Saturday, June 21, 2008

Buang Sampah: Belajar Tertib dari Jepang

Masyarakat Jepang memang unik. Ciri sosio-culture-nya hampir tidak bisa ditemui di negara-negara lainnya. Komuro Noaki, seorang ilmuwan politik pernah mengeluarkan pernyataan ini dalam diskusi di salah satu stasiun TV nasional (1):
"Ada satu konsep sosiologi yang amat penting yang dapat diterapkan di setiap negara kecuali Jepang. Yaitu konsep tentang agama dan norma yang didasarkan atas kontrak. Orang Amerika dan Eropa tidak menemui kesulitan untuk memahami orang Cina atau Korea, karena konsep mereka semua berasal dari masyarakat berdasarkan kontrak."
Ini menarik. Jepang yang terkenal dengan ketaatan pada aturan ternyata tidak mendasarkan bentukan masyarakat mereka pada suatu aturan atau perjanjian. Walau begitu, tidak berarti bahwa perjanjian tidak berpengaruh penting dalam struktur sosialnya. Ungkapan "Seorang Samurai tak pernah bergeser dari janjinya" adalah contoh yang baik.

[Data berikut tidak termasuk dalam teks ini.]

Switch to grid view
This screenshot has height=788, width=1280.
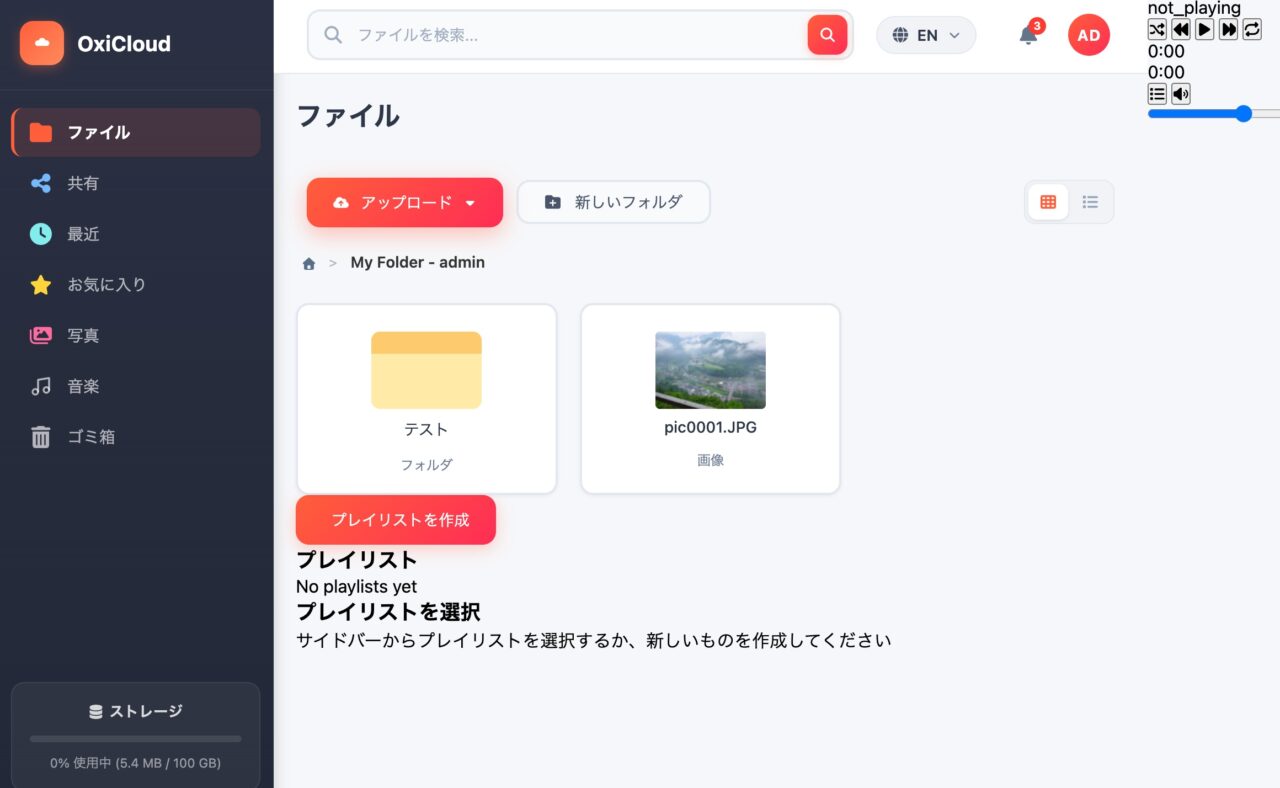pos(1048,202)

Saya tidak akan berpusing-pusing membahas sosio-culture mereka yang unik. Hanya saja, saya terkesan ketika sempat mengunjungi Fukuoka, salah satu kota di pulau Kyushu. Bahwa orang-orang seakan secara disiplin mengerjakan hal yang sama yang telah menjadi aturan bagi mereka, atau paling tidak konsensus, padahal mereka tidak dibentuk atas dasar aturan. Hal yang mereka lakukan adalah: tertib buang sampah. (penting ya? :D)

Penting, karena sampah di kontrakanku udah menumpuk dan banyak dan belum dibuang, dan.. eh.. ehm, maaf. Penting karena hal yang besar dimulai dari hal yang kecil (halah). Iya, betul itu. Saya merasakan sedikit kecewa ketika pertama kali menginjakkan kaki kembali ke tanah air waktu itu. Yang jelas, perkara tidak tertib membuang sampah merupakan salah satu indikasi bahwa: 1) malas, 2) jorok, 3) berantakan, 4) tidak rapi, 5) tidak indah, 6) silakan sebut sendiri.

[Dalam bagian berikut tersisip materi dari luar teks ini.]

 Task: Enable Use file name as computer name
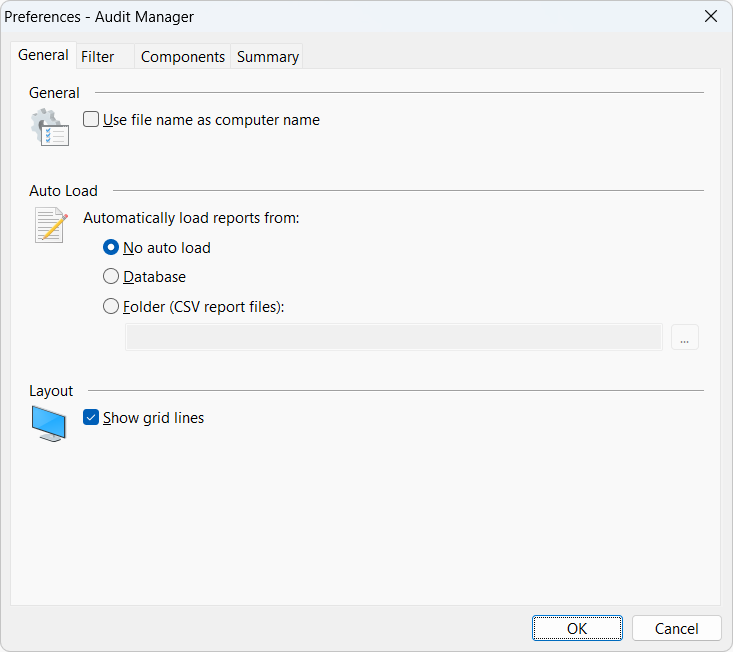(x=92, y=120)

Yuk, mari kita mulai biasakan tertib membuang sampah. Beberapa cara agar membuang sampah bisa tertib adalah: pisahkan sampah basah, sampah kering, kering, kaleng, kertas, dan plastik. Lalu rutin buang sampah, jangan biarkan sampah menumpuk. Terakhir minimalisir hal-hal yang mengakibatkan sampah, kalau perlu beli makan diluar beli saja, tidak usah dibungkus.

Sebagai gambaran, kalo di Jepang, tiap jenis sampah dipisah plastiknya. Hari buang sampahnya pun diatur, hari ini buang sampah kaleng, hari ini sampah basah/dapur, dll. Dan plastik untuk buang sampah nya pun harus beli, alias bayar. Jadi kalo orang buang sampah malah bayar, kalo buang sampah sembarangan akan didenda. Kalau di kita, walau dipisah tetap saja akhirnya dicampur. Kasi tahu aja, "Mang, ini sampah udah saya pisah, jadi lebih enak kalo ada yang mau daur ulang, apa mungut". Hehehehe ^_^.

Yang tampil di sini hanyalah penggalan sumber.